Teja cepat berjalan di depan, disusul Warsih dan kemudian aku menyusul.

Ada beberapa orang yang muncul memakai seragam Kemayang, berlarian kesana dan kesini, kita cepat merapat diantara helaian sutera yang ada disekitar.

“Teja ada penyusup, periksa pintu sebelah barat, hati-hati banyak penyusup.”
“Siap, saya periksa senapati.” Teriak Teja.

Teja berlari cepat, aku mendengar beberapa pertarungan di sekitar, dan Teja terus berlari ketengah istana.
Kita terus membuntuti Teja dan kita di bawa keruang tengah istana yang amat sangat megah dan kemilau gemebyar.

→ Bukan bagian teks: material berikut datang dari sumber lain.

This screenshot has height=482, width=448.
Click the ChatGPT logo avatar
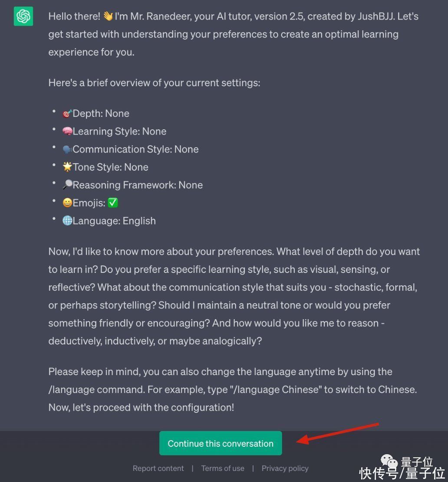tap(23, 17)

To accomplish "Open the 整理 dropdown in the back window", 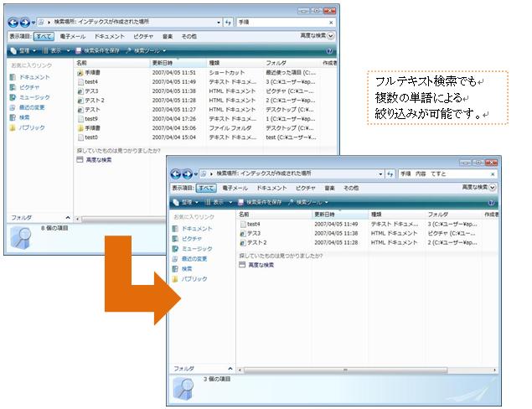I will [23, 51].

Disebelah kiri ada semacam danau besar yang dihubungkan dengan kolam yang ada di tengah istana itu.

Agak kaget aku melihat satwa yang di pelihara di danau luar sana, … buaya yang amat besar, lumayan banyak, ada beberapa ekor.

Kelihatan ada pintu penghubung yang bisa dibuka, sehingga buaya itu bisa masuk kedalam istana, jika pintunya terbuka -- untak apa ya, begitu mengerikan.

Tiba-tiba aku mendengar suara wanita yang mengumpat dan menyumpah

“Goblok semua, c-e-p-a-t cari pangeran sialan itu – pasti masih ada di sekitar sini, …ceee – paat !!! .” dia menyumpah dan menjerit melengking dengan keras.

Teja merapat dan berusaha melihat suasana di depannya, tangannya memberi aba-aba supaya kita berdiam diri dan merapat.

“Bawa panglima tua itu kesini, … ceeepaaat… “ terdengar dia berteriak lagi

Warsih dengan cepat ikut mengintip, kelihatan agak kesulitan dia melihat apa yang terjadi disana.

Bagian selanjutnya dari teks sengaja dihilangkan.